И все время Габи зорко поглядывал на меня, обращая ко мне победный римский профиль с проникновенным карим глазом.

– Ты не мог бы вызвать такси? – попросила я, наконец, когда аптека опустела, – подошел обеденный перерыв.

– Я могу вызвать такси, – сказал он. – Такси не проблема… Где это ты так развинтилась, что стряслось с тобой? Постой, я накапаю доброй старой валерьяны, подкручу тебе гайки.

Он ушел внутрь помещения и сразу вышел, протягивая через прилавок маленькую круглую чашку, которую как-то ловко поддерживал тремя оставшимися пальцами. Я взяла ее и опрокинула в рот мятно-горькое содержимое.

Почему-то вид этой его руки, в которую, как в треногу, я вставила обратно чашку, привел меня в знакомое сильное волнение, вызвал странную дрожь сердца, спазм в горле и прилив обжигающей, невыносимой любви не к человеку даже, а ко всему, окружающему меня в этот миг пространству. Словно детские штанишки на балконе дома напротив, и замызганная тряпица бело-голубого флага, которые с вялым равнодушием полощет морской ветерок, а заодно и грузная старуха на табурете у дверей подъезда, – не что иное, как последняя, дарованная мне судьбой милость, с которой невозможно расстаться.

Я стыдилась раньше это описывать, потому что не знаю – как сладить с этим чувством, недостойным писателя, человека мастерового, должного хладнокровно и чутко обозначать предметы, явления и состояния.

Я вставила чашку в изуродованную ладонь Габи и обнаружила вдруг, что дурнота, одолевавшая меня последние недели, куда-то испарилась.

Еще не веря себе, я попрощалась и, забыв о такси, вышла на улицу, побрела вниз, вниз, дошла до какой-то забегаловки, где в мягкой полутьме за стойкой медленно крутился налепленный на вертикальный шампур бочонок индюшачьей шуармы.


Кафе было совершенно пусто и отсюда, с улицы, залитой полуденным средиземноморским солнцем, напоминало пустую сцену перед началом спектакля, – то ли потому, что огромная сикомора, по здешнему шикма, у входа затеняла и укутывала своей гигантской мелколиственной кроной весь дом, то ли потому, что прямо из середины зальца несколько ступеней поднимались на небольшой подиум с тремя столами…

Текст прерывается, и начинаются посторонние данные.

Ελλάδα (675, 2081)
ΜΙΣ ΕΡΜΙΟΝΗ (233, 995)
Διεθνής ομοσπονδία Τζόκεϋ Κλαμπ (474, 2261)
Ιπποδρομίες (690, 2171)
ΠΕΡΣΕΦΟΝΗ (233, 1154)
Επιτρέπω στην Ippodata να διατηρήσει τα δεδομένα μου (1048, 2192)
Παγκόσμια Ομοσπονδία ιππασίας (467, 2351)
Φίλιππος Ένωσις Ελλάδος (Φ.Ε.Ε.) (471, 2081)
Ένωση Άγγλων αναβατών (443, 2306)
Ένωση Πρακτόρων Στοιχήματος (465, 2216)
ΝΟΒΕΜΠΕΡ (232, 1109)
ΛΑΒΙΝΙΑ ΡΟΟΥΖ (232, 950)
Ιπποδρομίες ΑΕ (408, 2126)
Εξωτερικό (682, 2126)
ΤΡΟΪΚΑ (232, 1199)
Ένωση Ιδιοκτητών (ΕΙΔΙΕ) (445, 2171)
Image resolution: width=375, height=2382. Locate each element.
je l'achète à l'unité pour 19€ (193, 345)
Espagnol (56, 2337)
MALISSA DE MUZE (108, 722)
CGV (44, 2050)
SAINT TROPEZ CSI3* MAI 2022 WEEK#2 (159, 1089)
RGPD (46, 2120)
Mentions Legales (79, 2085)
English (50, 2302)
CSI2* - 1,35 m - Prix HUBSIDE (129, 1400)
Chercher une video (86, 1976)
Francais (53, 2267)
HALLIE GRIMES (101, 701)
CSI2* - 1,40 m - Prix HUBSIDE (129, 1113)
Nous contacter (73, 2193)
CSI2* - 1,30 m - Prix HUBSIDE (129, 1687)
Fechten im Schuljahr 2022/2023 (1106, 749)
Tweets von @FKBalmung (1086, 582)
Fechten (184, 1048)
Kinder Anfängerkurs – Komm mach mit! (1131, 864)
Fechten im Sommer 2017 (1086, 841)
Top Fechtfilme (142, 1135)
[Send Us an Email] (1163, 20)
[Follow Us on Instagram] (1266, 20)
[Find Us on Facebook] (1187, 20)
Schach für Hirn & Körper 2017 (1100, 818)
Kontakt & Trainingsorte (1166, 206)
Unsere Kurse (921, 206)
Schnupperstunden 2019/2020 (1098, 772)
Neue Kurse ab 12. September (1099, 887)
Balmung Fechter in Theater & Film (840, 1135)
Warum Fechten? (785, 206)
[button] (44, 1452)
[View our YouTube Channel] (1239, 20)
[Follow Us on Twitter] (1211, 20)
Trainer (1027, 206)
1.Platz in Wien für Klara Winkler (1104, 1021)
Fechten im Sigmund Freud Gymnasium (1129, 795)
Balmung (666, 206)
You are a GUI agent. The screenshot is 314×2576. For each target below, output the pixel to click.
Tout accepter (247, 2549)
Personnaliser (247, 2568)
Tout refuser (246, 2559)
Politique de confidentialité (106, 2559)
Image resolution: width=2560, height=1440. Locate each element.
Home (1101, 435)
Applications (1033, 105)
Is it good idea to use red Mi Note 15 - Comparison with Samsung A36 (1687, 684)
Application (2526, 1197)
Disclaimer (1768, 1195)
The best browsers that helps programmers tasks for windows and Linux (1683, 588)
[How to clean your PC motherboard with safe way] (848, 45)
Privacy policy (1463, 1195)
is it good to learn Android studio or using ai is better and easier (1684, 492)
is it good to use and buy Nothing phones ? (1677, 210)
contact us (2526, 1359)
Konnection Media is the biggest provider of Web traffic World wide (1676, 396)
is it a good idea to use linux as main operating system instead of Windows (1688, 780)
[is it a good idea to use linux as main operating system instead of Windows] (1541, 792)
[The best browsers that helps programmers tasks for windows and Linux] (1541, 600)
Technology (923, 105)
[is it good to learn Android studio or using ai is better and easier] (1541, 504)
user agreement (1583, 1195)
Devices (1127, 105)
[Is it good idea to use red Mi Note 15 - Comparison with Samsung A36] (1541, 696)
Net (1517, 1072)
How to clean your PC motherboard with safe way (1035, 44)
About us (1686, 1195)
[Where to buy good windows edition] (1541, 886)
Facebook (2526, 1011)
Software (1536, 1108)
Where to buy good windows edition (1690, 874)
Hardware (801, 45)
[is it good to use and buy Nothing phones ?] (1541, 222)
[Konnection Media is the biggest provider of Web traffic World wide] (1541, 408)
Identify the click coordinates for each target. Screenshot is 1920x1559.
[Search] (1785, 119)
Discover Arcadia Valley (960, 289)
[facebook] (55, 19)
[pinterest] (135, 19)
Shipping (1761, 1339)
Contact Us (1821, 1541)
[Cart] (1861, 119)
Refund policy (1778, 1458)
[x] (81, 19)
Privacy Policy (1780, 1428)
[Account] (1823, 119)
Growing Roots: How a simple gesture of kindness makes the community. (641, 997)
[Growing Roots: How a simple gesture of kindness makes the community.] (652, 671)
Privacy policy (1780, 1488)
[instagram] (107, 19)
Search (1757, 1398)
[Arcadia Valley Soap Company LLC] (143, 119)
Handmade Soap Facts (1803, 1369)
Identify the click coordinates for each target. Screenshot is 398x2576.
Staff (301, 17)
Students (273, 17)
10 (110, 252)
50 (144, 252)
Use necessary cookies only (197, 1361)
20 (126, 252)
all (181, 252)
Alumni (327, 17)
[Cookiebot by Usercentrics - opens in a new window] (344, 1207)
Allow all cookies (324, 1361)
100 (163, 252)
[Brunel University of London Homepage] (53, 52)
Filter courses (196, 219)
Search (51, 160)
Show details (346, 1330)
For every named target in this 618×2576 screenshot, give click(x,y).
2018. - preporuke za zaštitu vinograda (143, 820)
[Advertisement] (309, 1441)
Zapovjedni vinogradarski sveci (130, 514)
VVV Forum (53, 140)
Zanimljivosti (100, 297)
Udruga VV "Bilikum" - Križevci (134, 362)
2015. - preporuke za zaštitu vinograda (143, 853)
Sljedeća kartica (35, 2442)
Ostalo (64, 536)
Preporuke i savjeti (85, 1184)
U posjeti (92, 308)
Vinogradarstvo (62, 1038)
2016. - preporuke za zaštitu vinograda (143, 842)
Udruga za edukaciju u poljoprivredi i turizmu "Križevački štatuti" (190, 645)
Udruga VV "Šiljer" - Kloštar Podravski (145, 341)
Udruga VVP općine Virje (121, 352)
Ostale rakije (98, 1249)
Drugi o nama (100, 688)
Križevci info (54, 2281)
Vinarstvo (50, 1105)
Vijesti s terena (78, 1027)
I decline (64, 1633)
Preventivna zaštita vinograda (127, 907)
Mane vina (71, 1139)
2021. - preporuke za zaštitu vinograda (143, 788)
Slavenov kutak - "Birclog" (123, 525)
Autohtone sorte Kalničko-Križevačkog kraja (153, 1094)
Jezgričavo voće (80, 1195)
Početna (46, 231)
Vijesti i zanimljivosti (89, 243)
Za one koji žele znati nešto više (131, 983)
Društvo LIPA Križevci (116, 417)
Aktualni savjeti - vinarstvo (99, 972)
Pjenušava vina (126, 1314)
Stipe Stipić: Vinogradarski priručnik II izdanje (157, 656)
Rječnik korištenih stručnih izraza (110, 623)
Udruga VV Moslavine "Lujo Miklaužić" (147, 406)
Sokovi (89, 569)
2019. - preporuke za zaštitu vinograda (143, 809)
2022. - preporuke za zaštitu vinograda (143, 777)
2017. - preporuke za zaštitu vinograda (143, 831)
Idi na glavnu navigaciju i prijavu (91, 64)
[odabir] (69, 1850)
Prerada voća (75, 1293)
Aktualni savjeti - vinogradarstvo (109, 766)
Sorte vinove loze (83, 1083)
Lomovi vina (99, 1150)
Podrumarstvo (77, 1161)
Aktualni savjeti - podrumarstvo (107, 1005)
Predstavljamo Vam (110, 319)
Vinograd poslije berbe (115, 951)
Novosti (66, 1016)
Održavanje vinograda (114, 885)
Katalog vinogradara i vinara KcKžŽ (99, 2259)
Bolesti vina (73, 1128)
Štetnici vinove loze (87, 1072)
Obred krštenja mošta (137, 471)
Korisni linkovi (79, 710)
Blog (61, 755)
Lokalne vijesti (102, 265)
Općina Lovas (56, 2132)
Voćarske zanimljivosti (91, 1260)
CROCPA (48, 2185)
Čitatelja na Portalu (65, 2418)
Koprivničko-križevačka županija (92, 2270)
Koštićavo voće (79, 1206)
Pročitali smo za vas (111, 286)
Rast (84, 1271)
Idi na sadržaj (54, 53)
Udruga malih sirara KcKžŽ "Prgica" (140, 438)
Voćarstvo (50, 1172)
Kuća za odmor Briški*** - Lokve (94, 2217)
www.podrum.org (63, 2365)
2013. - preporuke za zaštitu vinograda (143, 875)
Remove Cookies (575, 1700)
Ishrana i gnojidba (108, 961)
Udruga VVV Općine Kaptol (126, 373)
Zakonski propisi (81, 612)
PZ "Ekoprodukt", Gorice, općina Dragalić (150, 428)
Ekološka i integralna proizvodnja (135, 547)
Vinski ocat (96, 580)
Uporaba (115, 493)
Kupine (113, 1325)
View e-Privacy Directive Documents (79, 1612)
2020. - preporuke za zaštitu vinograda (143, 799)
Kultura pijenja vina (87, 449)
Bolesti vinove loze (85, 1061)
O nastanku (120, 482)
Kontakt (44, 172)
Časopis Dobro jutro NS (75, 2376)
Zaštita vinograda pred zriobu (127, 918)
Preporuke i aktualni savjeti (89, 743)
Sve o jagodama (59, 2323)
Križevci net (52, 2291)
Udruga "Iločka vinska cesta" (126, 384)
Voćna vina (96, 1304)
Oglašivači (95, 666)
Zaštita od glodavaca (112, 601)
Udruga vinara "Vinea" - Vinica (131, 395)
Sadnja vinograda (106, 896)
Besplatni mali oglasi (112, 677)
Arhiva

Бокастый бочонок томящейся над огнем шуармы уже приобрел тот золотистый цвет старого янтаря, каким наливается изнутри хорошо прожаренное, тонко нарезанное мясо… Запах жареной индюшатины выкатывался волнами из полутьмы кафе, смешиваясь с запахом бензина и порывами соленого ветра с моря.

Я вошла и сказала парню за стойкой:

– Ужасно хочется есть!

– Садись вон там, у окна, – отозвался он. – Будешь видеть улицу…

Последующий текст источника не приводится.